In 2017 Judit Varga was awarded for her artistic and pedagogical work with the Béla Bartók Ditta Pásztory Prize, one of the highest prizes in Hungary. In 2018, Judit Varga was awarded the Ferenc Erkel Prize. In 2019, Judit Varga was awarded the prestigious TONALi Composition Prize for her composiztion "Pendulum". Her works are performed worldwide by renowned festivals and houses, such as Wien Modern, Hungarian State Opera, Cité de la musique Paris, Juilliard School New York,
CAFe Budapest Contemporary Arts Festival, Mini-Festival, Konzerthaus Wien, Musikverein Vienna, Muffathalle Munich or Warsaw Autumn. Varga works with orchestras and ensembles from all over the world, among others with Ensemble
Ensemble Modern, BBC Symphony Orchestra, Vienna Radio Symphony Orchestra, Choir of the Hungarian State Opera, UMZE Ensemble, Concerto Budapest, Ensemble Kontrapunkte, Riot Ensemble London, ensemble XX. jahrhundert (eXXj) and the Hungarian Radio Choir.
Varga was nominated by the Austrian Film Academy in 2013, 2014 and 2020 for the award "Best Music". For the film music of the movie "Deine Schönheit ist nichts wert" she received the Austrian Film Award in 2014. In 2016, her new score to the Soviet classic "The Strange Adventures of Mr. West in the Land of the Bolsheviks" (director: L. Kuleschow), a composition by the Wiener
Konzerthaus, as part of the "Film + Music Live" subscription in the great hall of the Vienna Konzerthaus for the first time.

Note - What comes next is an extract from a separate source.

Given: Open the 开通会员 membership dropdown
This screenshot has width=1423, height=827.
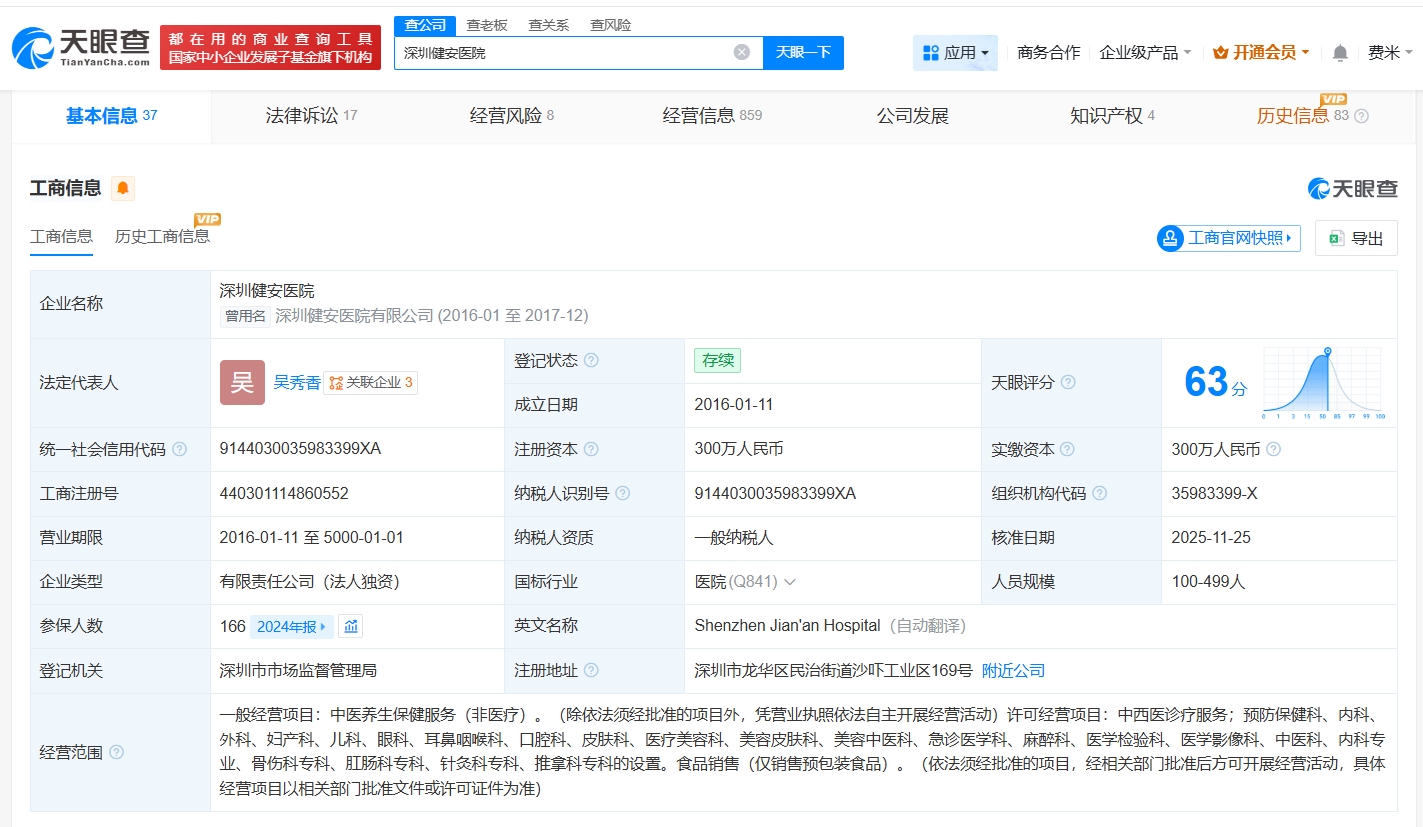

In 2016, her opera "Szerelem" ("Love"), a commission from the Hungarian State Opera and winner of the opera competition "60 Years of Hungarian Revolution" was performed at the Hungarian State Opera. The opera received outstandingly positive reviews
in international journals. In 2022/23 Varga is Composer of the Year at the Palais of Arts in Budapest (Müpa). In 2022 Varga was honored with the Outstanding Artist Award of the Austrian Ministry of for Art and Culture.